DeKalb: Greenhaven cityhood bill remains a long shot


The bill that would authorize a referendum on establishing the city of Greenhaven still hasn’t received a hearing this legislative session, and time is running out. If the legislation is not approved, it would make the fourth consecutive year that the cityhood measure has stalled at the General Assembly.

Rep. Ed Rynders, an Albany Republican who is chairman of the Governmental Affairs Committee, recently provided a glimmer of hope when he told the DeKalb County House Delegation he was open to considering the measure.

Rep. Renitta Shannon, D-Decatur, said Rynders seemed to imply he would allow House Bill 644 to move forward.

“He said that in his committee, as far as he is concerned, he does not look to see if the particular city is a good idea or not,” Shannon said. “He just looks to see whether or not they have met the requirements to move forward, almost like a checking the box sort of thing.”

Rynders’ committee has not put the bill on its agenda, but he said it could happen on Feb. 27. The Feb. 28 deadline for legislation to be approved by at least one chamber is quickly approaching.

Kathryn Rice, the most outspoken proponent for Greenhaven cityhood, said the holdup is in the Senate, where no members have agreed to sponsor a bill. The House bill is backed by Rep. Billy Mitchell, D-Stone Mountain.

Last week, Rice organized a press conference at the Capitol, where she and others begged lawmakers to allow a referendum.

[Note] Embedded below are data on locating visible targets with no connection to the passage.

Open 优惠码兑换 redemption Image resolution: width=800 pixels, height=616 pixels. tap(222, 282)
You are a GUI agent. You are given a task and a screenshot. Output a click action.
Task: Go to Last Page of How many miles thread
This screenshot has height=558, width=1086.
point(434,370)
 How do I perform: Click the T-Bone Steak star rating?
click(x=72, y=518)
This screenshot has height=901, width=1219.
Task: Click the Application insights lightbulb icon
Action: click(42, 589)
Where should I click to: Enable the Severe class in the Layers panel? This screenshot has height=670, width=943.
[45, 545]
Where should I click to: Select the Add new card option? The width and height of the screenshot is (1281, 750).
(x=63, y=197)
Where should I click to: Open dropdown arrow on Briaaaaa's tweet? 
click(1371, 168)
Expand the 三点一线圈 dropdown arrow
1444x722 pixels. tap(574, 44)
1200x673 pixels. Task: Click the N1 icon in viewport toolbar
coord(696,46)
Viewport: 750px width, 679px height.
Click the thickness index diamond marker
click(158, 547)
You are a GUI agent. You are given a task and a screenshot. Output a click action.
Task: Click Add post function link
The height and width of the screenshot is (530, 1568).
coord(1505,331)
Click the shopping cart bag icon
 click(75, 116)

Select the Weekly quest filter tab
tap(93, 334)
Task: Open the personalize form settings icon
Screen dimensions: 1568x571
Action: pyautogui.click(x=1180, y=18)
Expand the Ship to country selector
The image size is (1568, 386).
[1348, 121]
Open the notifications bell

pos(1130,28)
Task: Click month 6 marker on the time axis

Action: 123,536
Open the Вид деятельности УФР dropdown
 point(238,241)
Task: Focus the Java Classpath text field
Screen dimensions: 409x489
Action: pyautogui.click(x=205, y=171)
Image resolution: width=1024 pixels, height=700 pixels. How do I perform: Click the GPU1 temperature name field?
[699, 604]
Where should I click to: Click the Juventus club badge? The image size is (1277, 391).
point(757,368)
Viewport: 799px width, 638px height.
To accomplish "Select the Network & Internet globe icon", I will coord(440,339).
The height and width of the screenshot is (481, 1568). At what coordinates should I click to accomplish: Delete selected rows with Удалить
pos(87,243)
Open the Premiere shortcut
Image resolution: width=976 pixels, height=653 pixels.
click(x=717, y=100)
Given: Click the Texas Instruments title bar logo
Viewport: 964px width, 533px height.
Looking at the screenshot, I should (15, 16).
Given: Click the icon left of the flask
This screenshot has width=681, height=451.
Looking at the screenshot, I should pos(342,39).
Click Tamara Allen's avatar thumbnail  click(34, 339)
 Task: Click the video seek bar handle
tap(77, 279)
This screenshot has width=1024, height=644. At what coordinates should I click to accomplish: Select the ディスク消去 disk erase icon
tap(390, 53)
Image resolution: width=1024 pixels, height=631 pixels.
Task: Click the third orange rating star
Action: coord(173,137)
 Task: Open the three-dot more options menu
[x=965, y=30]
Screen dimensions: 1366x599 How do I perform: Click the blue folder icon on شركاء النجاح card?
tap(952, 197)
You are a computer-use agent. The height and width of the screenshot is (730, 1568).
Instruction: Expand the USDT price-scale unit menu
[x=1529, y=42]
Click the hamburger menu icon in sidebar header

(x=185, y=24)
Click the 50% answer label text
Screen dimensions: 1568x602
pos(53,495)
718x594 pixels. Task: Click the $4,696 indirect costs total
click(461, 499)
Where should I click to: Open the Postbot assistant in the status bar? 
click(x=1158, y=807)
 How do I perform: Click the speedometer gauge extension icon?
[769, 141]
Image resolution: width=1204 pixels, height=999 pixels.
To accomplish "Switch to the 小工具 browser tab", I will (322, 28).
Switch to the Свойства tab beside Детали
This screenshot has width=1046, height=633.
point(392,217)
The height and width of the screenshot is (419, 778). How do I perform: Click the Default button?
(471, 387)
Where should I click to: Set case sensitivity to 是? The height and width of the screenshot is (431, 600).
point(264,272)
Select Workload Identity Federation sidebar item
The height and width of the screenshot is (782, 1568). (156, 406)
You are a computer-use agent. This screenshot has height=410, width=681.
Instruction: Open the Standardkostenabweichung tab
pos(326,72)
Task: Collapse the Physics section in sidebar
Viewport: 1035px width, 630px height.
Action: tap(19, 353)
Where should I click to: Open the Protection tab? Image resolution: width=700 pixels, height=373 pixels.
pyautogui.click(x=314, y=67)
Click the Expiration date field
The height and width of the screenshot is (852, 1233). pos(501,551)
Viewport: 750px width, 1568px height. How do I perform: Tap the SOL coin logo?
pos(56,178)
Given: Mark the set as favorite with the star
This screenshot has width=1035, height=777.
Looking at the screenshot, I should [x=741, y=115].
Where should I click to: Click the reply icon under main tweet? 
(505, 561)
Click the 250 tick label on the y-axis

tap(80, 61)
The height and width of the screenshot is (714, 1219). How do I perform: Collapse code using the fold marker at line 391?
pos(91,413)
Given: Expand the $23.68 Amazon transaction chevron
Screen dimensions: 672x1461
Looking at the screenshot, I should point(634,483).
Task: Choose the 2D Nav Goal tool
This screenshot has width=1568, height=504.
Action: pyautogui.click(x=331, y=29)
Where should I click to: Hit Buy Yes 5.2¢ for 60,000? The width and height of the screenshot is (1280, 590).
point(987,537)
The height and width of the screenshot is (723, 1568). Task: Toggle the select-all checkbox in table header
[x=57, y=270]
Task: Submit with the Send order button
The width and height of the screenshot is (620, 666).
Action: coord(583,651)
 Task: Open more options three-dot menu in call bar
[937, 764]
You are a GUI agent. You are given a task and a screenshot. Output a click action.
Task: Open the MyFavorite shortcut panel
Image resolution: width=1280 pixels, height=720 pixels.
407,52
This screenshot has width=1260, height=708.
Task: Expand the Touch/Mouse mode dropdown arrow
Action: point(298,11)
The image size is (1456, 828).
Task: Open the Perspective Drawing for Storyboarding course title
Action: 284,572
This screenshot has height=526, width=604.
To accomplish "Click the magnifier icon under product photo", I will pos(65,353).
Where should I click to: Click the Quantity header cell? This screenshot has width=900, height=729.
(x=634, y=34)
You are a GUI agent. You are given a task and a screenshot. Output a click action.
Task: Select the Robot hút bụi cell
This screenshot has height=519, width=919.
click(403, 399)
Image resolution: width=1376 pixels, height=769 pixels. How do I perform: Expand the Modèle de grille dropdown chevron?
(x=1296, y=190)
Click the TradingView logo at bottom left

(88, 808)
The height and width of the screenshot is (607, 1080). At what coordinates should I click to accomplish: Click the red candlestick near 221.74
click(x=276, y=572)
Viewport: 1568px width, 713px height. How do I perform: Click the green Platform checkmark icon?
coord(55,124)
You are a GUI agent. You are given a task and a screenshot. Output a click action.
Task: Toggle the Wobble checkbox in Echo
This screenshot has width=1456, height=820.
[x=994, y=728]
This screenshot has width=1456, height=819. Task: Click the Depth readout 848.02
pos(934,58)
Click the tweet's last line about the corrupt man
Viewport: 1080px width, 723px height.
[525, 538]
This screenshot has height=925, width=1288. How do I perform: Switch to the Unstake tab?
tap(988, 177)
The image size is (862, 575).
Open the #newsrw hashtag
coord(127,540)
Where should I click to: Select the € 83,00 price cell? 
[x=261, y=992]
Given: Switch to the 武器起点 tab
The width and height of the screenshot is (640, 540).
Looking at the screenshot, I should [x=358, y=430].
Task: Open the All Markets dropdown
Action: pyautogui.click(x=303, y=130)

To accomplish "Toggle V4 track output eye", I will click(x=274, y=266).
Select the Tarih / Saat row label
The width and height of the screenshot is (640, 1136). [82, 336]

“Some of our legislators have stood firm in saying, by their deliberate inaction, that they will not let us vote, unlike every other cityhood proposal that has come up after us and passed right by us,” Rice told supporters who waved pro-Greenhaven signs.

The Greenhaven bill never came up for a hearing during the legislative sessions in 2015 and 2017. The measure was approved by the Senate in 2016 but later stalled in the House. At the time, some lawmakers said they were concerned about the size of the proposed 300,000-resident city and whether it could offer services without requiring higher taxes.

A group called Neighbors Against Greenhaven has paid for ads in community newspapers. Opponents believe a feasibility study that said Greenhaven would be viable is flawed, and they point out that parcels within the city’s proposed boundary lines have been identified for annexation by other municipalities like Clarkston.

Neighbors Against Greenhaven members attended the press conference at the Capitol and stood on the opposite side of supporters. Some of them scoffed when they heard Rice equate the stalled bill to voter disenfranchisement during the Jim Crow era.

Kevin Polite, who owns property within the Greenhaven boundary lines, said he and others believe cityhood would leave them worse off.

“The majority of the people against this are senior African Americans. This is just a small group that is trying to get power,” he said of the proponents.